(Data to use)
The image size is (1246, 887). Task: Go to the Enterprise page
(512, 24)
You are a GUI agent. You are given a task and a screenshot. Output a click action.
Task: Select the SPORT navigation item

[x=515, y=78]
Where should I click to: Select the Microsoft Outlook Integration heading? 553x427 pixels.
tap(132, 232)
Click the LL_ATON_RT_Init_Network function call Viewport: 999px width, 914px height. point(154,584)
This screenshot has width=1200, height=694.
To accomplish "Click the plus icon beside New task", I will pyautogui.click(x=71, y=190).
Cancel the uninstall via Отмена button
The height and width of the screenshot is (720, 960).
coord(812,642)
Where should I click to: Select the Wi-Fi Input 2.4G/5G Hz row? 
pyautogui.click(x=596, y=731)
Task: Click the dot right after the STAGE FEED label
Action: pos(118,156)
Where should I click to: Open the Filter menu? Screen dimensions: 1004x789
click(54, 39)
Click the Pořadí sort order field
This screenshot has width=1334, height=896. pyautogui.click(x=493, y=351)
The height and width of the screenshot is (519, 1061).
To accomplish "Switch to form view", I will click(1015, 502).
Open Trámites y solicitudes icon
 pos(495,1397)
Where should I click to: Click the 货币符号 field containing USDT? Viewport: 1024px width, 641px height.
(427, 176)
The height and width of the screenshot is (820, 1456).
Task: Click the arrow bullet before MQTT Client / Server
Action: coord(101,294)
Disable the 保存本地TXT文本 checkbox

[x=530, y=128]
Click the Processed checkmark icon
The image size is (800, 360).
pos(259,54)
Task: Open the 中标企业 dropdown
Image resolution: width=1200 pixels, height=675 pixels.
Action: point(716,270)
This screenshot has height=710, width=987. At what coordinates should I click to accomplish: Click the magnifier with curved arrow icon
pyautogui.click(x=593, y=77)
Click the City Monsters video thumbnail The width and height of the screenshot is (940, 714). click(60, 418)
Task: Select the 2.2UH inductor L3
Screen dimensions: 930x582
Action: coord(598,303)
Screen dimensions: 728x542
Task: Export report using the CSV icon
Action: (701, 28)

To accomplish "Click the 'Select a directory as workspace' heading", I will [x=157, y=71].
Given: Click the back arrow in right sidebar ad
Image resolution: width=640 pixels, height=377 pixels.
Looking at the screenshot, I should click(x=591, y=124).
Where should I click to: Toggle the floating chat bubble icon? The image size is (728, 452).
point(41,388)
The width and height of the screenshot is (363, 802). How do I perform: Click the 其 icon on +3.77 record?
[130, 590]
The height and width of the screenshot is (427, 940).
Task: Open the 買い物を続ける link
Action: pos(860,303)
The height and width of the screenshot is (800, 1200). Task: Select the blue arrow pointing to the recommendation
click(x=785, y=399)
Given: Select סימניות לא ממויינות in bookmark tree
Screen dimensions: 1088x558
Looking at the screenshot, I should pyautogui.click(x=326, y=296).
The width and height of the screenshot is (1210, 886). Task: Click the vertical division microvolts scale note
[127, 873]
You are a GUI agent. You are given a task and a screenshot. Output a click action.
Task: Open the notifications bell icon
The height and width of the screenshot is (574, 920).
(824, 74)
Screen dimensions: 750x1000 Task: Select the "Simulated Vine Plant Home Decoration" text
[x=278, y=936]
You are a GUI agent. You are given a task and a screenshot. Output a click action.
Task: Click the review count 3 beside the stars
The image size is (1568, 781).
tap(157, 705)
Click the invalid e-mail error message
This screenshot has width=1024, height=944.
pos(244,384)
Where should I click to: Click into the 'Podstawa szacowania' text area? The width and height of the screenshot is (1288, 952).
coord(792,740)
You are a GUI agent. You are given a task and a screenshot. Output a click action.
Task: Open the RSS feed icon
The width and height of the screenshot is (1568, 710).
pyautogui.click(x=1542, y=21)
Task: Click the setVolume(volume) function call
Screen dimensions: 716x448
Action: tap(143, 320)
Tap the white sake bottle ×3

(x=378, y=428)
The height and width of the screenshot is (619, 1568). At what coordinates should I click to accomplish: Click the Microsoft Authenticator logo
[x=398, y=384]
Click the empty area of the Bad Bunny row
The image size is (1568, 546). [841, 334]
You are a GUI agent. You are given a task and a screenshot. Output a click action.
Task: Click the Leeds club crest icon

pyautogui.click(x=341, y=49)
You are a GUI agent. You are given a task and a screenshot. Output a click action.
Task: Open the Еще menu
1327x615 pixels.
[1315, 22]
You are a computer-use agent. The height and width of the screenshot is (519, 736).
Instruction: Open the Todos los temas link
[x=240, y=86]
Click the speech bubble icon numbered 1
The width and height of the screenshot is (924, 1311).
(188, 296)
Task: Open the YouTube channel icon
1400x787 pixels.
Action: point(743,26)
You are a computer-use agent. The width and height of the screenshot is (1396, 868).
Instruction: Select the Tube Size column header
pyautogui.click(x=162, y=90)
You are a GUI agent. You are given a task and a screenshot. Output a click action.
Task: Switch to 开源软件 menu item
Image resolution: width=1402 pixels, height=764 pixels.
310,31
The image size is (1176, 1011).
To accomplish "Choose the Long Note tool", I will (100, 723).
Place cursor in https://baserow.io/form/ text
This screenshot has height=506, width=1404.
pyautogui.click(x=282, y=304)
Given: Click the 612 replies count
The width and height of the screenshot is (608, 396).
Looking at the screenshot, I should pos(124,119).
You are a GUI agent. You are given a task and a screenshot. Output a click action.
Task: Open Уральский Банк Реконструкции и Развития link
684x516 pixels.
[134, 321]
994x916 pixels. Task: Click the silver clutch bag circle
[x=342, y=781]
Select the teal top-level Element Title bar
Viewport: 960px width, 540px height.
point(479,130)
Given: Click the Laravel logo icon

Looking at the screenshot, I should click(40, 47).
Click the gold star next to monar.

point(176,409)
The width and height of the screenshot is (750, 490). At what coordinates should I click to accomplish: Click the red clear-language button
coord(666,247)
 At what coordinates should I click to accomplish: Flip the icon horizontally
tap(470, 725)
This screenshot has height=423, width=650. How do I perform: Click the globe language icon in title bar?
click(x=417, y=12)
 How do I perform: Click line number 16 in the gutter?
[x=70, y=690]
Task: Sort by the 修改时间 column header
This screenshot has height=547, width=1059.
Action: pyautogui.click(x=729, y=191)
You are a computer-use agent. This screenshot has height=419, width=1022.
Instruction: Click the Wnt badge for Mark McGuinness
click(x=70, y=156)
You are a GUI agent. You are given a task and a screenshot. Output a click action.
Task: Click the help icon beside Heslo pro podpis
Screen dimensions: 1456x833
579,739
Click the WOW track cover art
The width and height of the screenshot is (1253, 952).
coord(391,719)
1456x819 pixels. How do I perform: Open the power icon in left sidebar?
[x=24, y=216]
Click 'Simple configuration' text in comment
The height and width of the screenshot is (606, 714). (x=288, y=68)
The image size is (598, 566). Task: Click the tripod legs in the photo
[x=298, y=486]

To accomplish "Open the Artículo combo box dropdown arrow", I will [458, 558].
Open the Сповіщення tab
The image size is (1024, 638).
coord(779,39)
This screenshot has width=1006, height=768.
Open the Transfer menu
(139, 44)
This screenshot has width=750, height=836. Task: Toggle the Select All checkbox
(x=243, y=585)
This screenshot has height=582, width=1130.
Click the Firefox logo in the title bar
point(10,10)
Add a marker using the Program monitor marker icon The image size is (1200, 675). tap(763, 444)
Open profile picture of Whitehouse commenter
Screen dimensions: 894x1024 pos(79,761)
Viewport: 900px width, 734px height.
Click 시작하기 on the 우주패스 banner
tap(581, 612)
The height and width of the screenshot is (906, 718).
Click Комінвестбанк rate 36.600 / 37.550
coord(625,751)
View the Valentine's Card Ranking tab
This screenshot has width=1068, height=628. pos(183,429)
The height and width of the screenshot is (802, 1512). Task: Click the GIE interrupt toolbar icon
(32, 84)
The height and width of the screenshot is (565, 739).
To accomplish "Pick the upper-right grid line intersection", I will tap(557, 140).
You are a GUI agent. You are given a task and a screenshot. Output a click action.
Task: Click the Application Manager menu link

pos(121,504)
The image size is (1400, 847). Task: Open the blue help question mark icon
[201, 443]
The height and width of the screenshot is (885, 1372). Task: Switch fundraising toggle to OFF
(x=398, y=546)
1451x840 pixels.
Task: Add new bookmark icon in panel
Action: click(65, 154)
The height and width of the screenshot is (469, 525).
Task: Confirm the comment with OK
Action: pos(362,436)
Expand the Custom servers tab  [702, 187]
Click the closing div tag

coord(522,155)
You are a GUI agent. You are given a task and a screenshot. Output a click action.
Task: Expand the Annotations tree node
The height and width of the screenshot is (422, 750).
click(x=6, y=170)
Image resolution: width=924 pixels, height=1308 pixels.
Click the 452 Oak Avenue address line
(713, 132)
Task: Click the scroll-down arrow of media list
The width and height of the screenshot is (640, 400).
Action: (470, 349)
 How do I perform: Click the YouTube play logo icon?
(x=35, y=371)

(Exercise goal)
Search the listing for the string "tree". Copy each line where it is found.

(Solved exercise)
Given: Select סימניות לא ממויינות in bookmark tree
Task: Expand the Annotations tree node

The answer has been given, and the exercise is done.